In October 2019, Jois joined the Memphis Hustle of the NBA G League. He missed two months with an undisclosed injury. Jois averaged 5.9 points and 3.9 rebounds in 12.3 minutes per game in 18 games.

In February 2021, Jois joined Pirot of the Basketball League of Serbia. In seven games, he averaged 10.0 points, 5.6 rebounds, 1.7 assists and 1.3 steals per game.

On 20 April 2021, Jois signed with the Cairns Taipans for the remainder of the 2020–21 NBL season. Following the NBL season, he joined the Dandenong Rangers of the NBL1 South for the 2021 NBL1 season.

In September 2021, Jois signed with the Helios Suns of Slovenian League.

In March 2023, Jois joined the North-West Tasmania Thunder for the 2023 NBL1 South season.

On October 19, 2023, Jois signed with the NorthPort Batang Pier of the Philippine Basketball Association (PBA) as the team's import for the 2023–24 PBA Commissioner's Cup.

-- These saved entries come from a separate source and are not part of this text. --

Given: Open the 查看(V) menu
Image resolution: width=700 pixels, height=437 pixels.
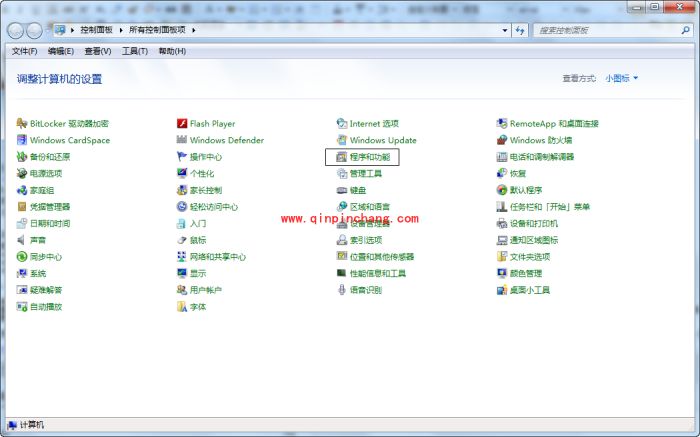Looking at the screenshot, I should click(x=98, y=51).
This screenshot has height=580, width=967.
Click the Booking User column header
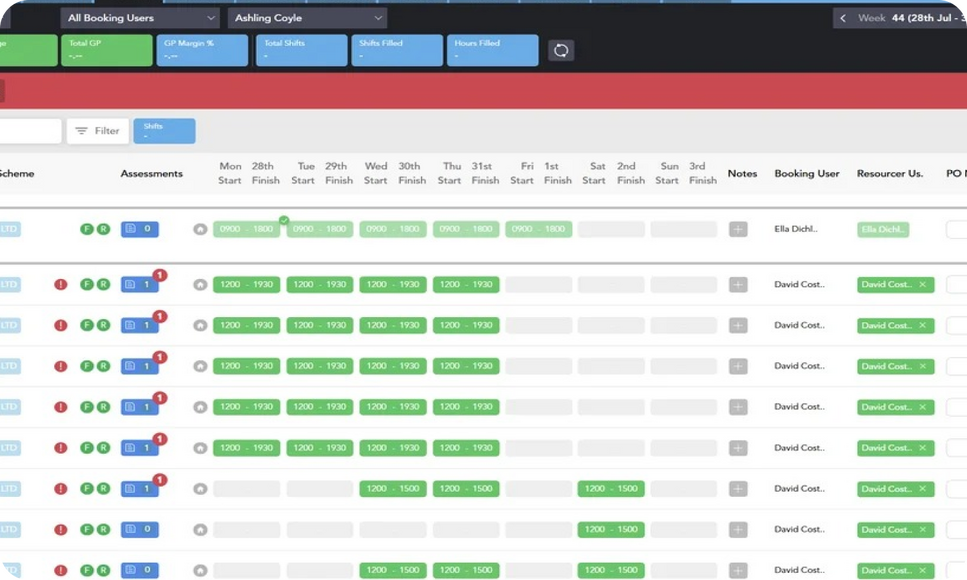click(x=807, y=173)
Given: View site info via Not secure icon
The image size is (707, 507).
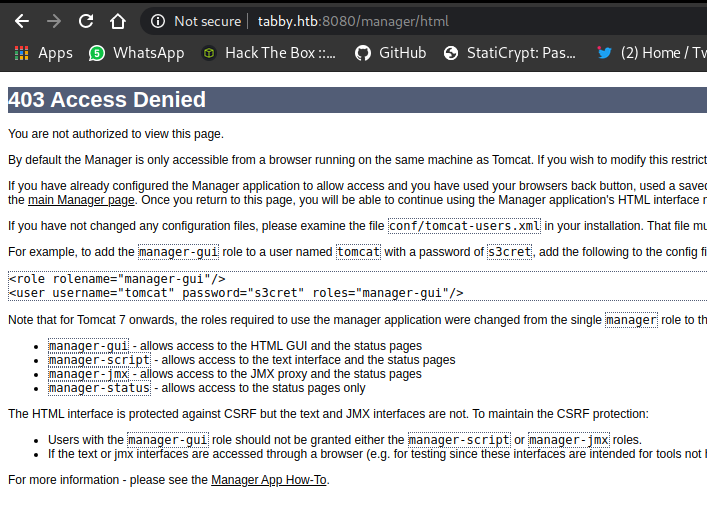Looking at the screenshot, I should click(158, 21).
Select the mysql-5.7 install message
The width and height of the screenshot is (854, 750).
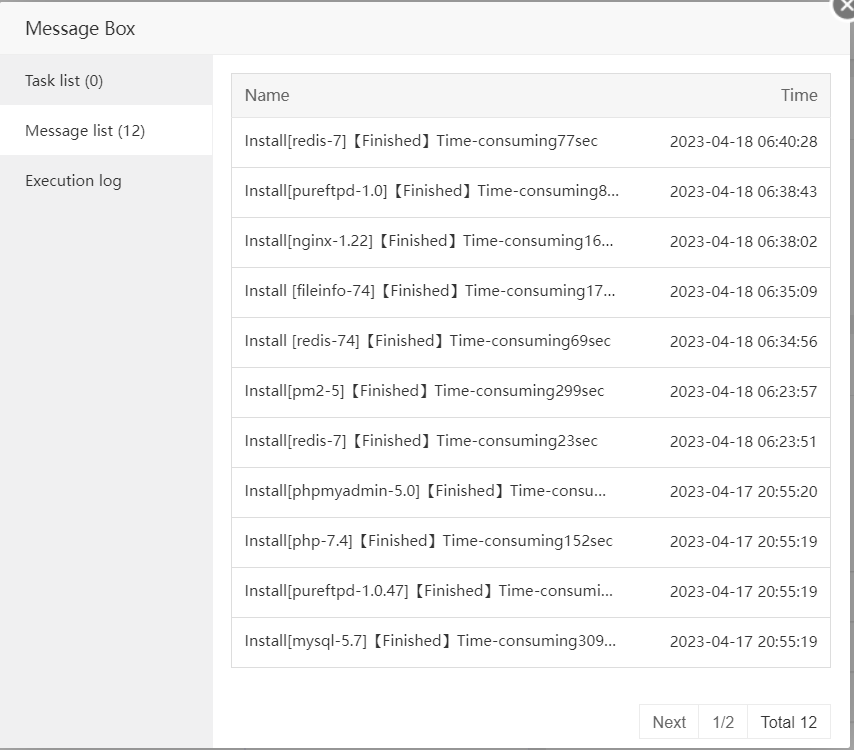[430, 642]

In March 2024, Jois joined the Sichuan Blue Whales of the Chinese Basketball Association (CBA).

On August 22, 2024, Jois returned to the NorthPort Batang Pier to replace Taylor Johns as the team's import for the 2024 PBA Governors' Cup.

In March 2026, Jois joined Changhua Pauian BLL of the Taiwanese Super Basketball League.